In the wake of Monday night’s meetings, however, it appears Krause’s camp has come out victorious — their efforts spurred on by recently elected board members whose campaigns were backed by a conservative, Christian PAC.
Which is how we ended up this week with two Y’all-itics episodes, including a new one that dropped on Tuesday evening. After speaking with vocal proponents on each side of the debate, the Jasons on Tuesday hosted the people who actually voted on approving these motions on Monday. In this second straight episode on this contentious issue, the podcast was joined by Shannon Braun, GCISD Board Vice President, and Dr. Charles Randklev, Keller ISD Board President, to learn more about how their boards came to their decisions.
Perhaps most notably, Y’all-itics wanted answers as to how this process moved more quickly, how there wasn’t more debate involved in a matter where 200 people show up to a school board meeting on a Monday night to talk out the merits on both sides of the issue.
“What we just passed was the law,” Braun said in Tuesday’s special episode of Y’all-itics. “It’s already the law. Anybody who just voted against that, just voted against the law — that’s actually the problem… because we’re not following it, that’s why. When you have teachers that decide… you’ve got people that teach what they want to teach, do what they want to do, promote what they want to promote.”

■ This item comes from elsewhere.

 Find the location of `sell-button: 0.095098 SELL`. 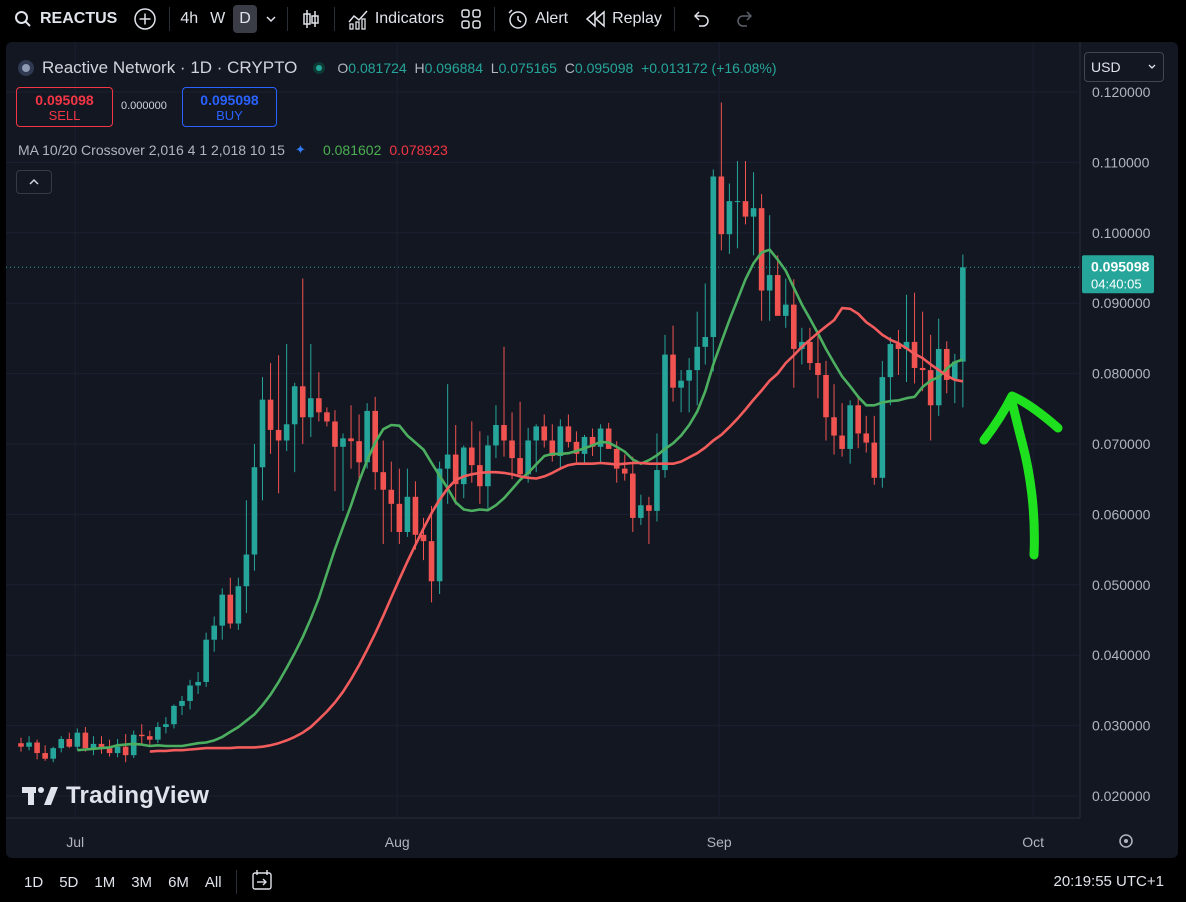

sell-button: 0.095098 SELL is located at coordinates (64, 107).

And, to hear Braun tell it, that’s not OK. There’s a reason, she said, governing bodies over educational systems exist — and, in her first on-record interview ever, she argue that it’s the role of boards like hers to enforce those notions.

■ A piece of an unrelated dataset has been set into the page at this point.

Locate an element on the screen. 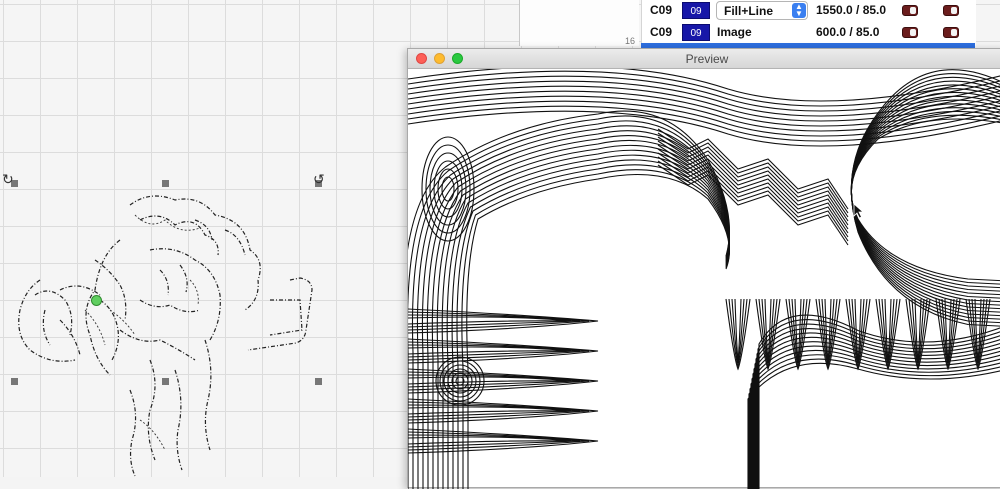 This screenshot has height=489, width=1000. preview-titlebar: Preview is located at coordinates (704, 59).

Dr. Randklev argued a similar point when asked about the fact that parents in Keller could already choose to opt out of reading material that they deemed inappropriate for their children.
“What do you do when you have a student in a classroom or a student that goes to a library?” Dr. Randklev asked Y’all-itics. “How are they going to opt out?”

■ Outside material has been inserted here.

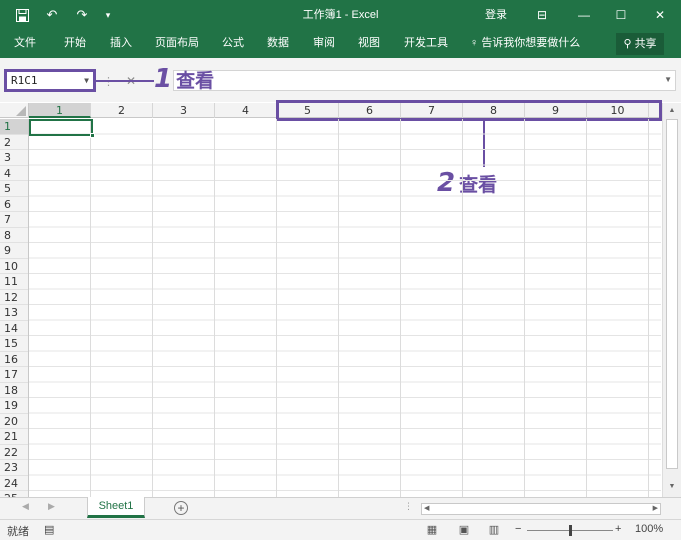 This screenshot has height=540, width=681. Describe the element at coordinates (116, 508) in the screenshot. I see `sheet-tab: Sheet1` at that location.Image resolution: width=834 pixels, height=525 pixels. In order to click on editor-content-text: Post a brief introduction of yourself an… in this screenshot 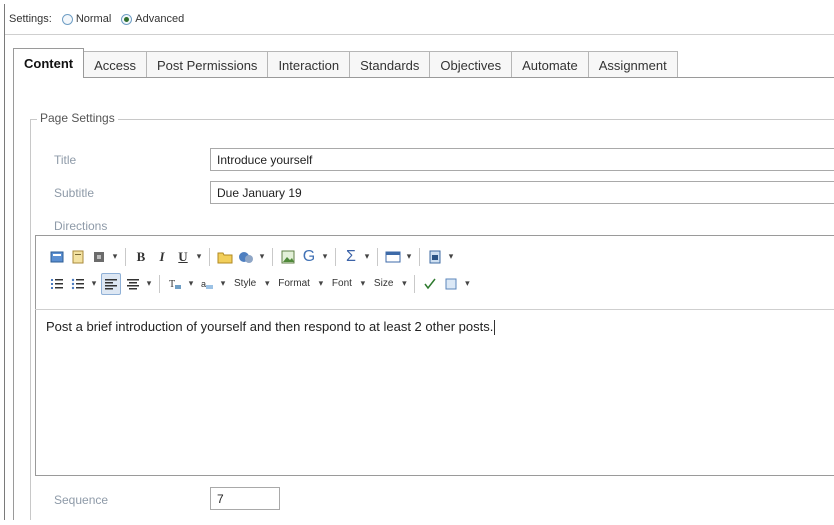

Now, even with Keller’s new policy creating a path for some removed books to eventually make their way back on to school library shelves, those are questions KISD and GCISD will no longer ask.
Not for the time being anyway.
But the fight, all parties concede, will continue raging on.
“It’s a battle,” Braun said. “This is a war for ideas right now.”
What Braun brushed off in her first-ever on-record interview, however, was that there’s any support from outside influences on either side of the debate, outright denying that any conservative groups helped draft GCISD’s wide-ranging new policies.
As for Hawes? She doesn’t buy that. Instead, she said she and other parents know full well they’re facing a David vs. Goliath situation. Their ultimate goal in this back-and-forth? Making school board meetings boring again.
“This is something a lot of us parents — and there are a group of us that is growing, growing even more over the last few weeks — that have been talking about this,” Hawes said. “One of our big concerns is that we don’t have millions of dollars. We don’t have a giant PAC behind us. We also don’t have the powerful motivator that fear is, right? That’s part of why this was so successful — it was so fear based.”